In the passage on helping Houston recover, which country is named as the owner of Citgo?

=== Given passage ===
-.-.-

None of my friends or even friends of friends in Houston have suffered significant home damage from the flooding, but the situation there is obviously about as bad as the worst-case predictions (see this ArsTechnica article).

Back in 2011 I wrote Japan Relief: Idea #1 (buy a knife):

The Japanese are an organized, skilled, reasonably rich, and generous people, so I don’t think that they need more in the way of donations to recover from the tsunami. What can we do for the Japanese then? Buy their exports. Over the next year or so, I’m going to suggest some things that we might ordinarily buy from other sources that we can instead buy from Japanese companies.

I’m wondering if the same reasoning can apply to Houston.

The Wikipedia list of companies headquartered in Houston suggests that most of us are probably already consuming products from Houston and that it wouldn’t be possible to consume more without wasting fossil fuels. Still, perhaps we could preferentially buy gasoline from Phillips 66, Shell, ConocoPhillips, and Citgo (owned by Venezuela and a donor to President Trump’s inauguration!). We could throw ourselves into the waters off the U.K. and let search-and-rescue contractor Bristow pick us up. When booking flights (maybe not for next week) we could choose to connect through Houston. We can buy our next car from a Group 1 Automotive dealer. We can eat at a Luby’s, Fuddruckers, or Cheeseburger in Paradise restaurant or, if touched by the gourmet spirit, at a Pappas restaurant. Top executive somewhere? Outsource a bunch of stuff to Aon Hewitt. Or get some enterprise software from BMC.

Readers: Other ideas? What can we do to help Houston recover?

-.-.-

=== Information supplied ===
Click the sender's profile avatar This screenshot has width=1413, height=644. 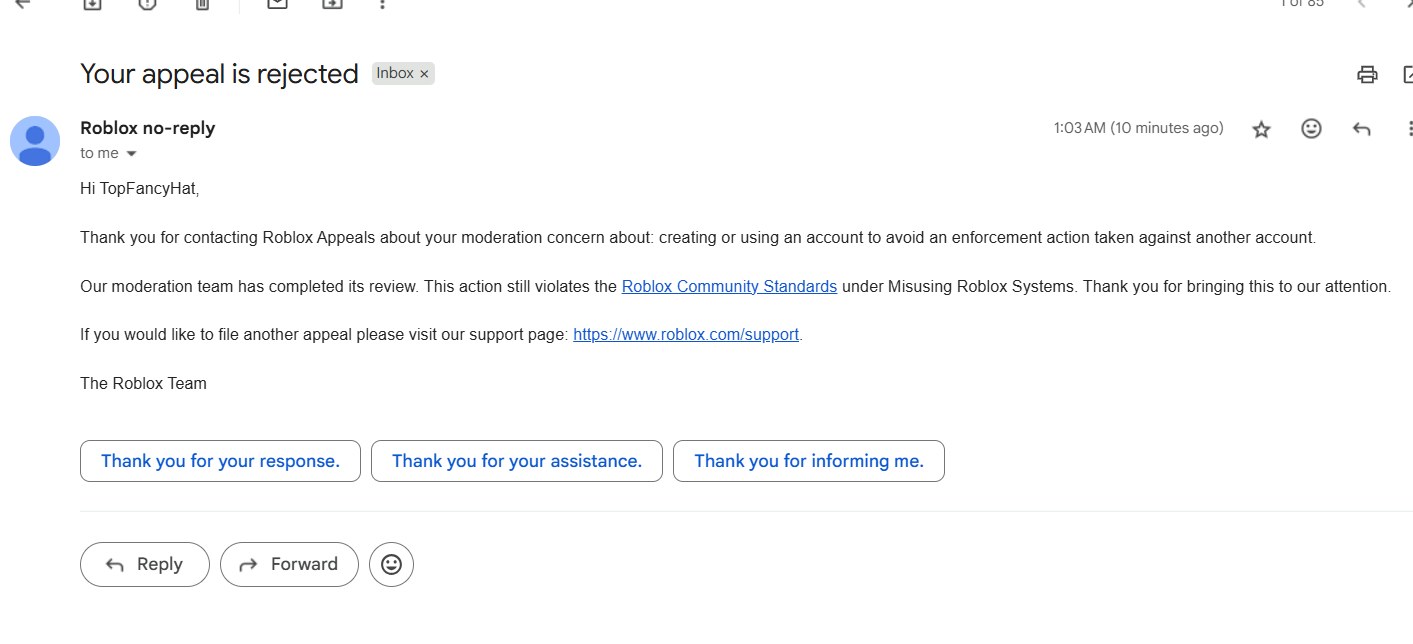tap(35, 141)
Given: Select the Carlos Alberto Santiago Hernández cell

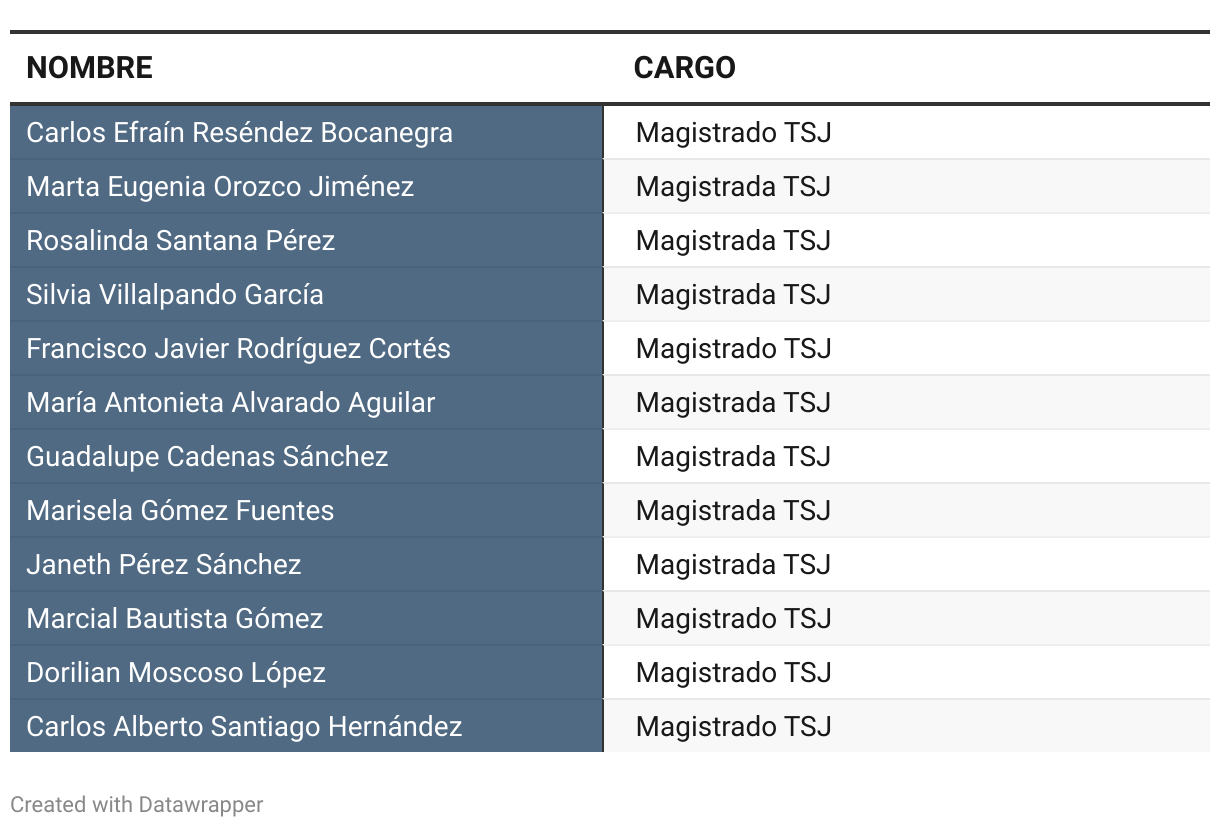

-.-.-

=== Task answer ===
Venezuela